Standing tall on Liberty Island in New York Harbor, just off Lower Manhattan in New York City, the Statue of Liberty is among the USA's most beloved sights and an enduring symbol of liberty and freedom.
Yet this statue wasn’t conceived by a U.S. citizen. In 1865, French political thinker Édouard de Laboulaye proposed creating Lady Liberty Enlightening the World as a gift to the United States. The dream took years to become reality. In 1886, the 22-story statue designed by French sculptor Frédéric-Auguste Bartholdi was installed on what is now Liberty Island.
The statue debuted just in time. Between 1892 and 1954, a surge of immigrants — more than 12 million — sailed past the statue and into New York Harbor. Their first stop was Ellis Island, also situated in the harbor.
How to Get to the Statue of Liberty and Ellis Island
The Statue of Liberty and Ellis Island are open year-round except Christmas Day.

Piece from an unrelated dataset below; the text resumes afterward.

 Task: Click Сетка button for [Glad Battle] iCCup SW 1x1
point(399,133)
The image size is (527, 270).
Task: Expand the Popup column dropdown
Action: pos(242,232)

You can reach both from tour boats that depart from Battery Park in Lower Manhattan and Liberty State Park in Jersey City, New Jersey.
While you can usually access the statue grounds without a reservation, access to other areas is limited. For that reason, reservations are often necessary. They must be made online or over the telephone at Statue Cruises, the official ferry service to Liberty and Ellis islands. Audio tours are included.
Arrive early if you can. “The first boats give you an opportunity to get on the islands before the crowds build,” says National Park Service spokesman Jerry Willis.
To reach the Statue of Liberty and Ellis Island, visitors travel by boat from New York or New Jersey.
How to Visit the Statue of Liberty’s Crown
For the ultimate Statue of Liberty experience, reserve a ticket for Lady Liberty’s 80-meter-high crown. It’s the statue’s highest accessible point and offers sweeping views of Lower Manhattan, New Jersey and Brooklyn.
Crown tickets are extremely limited. Only a few hundred are available each day, and in the summer and on holidays, they typically are sold out months in advance. A maximum of four tickets can be reserved per order. Visitors to the crown must be fit enough to walk up the 377 stairs. Children must be at least 1.2 meters tall.
Visiting the Pedestal and Liberty Island Museum
Crown tickets include access to the pedestal and Liberty Island Museum. But even if you can’t get crown tickets, you still may be able to reserve tickets to the pedestal and museum. (And some pedestal tickets are made available each day at Statue Cruises ticket locations.)
Sitting just under Lady Liberty’s feet and accessible by elevator, the 47-meter-high pedestal offers fine views of Lower Manhattan, New Jersey and Ellis Island. Willis suggests allowing at least 30 minutes for the museum, which explores the statue’s history and evolving meaning.
Finally, even if pedestal tickets aren’t available, grounds-only tickets usually are. Willis recommends leisurely strolls along the open promenades at the edges of both Liberty and Ellis islands. “You get spectacular views,” he says.
All Statue Cruises ferries stop at Ellis Island, and your ticket includes access to the National Museum of Immigration. Exhibits focus on the island’s past and the history of immigration to the United States. If you just want to see the statue from the water, take the free Staten Island Ferry.
Ellis Island was usually the first stop for immigrants to the USA during the first half of the 20th century.
What’s the Best Time of Year to Visit?
That’s a matter of opinion, but Willis prefers the fall. By then, the summer crowds have eased, and so usually has the heat — that’s especially important if you’re climbing up to the crown.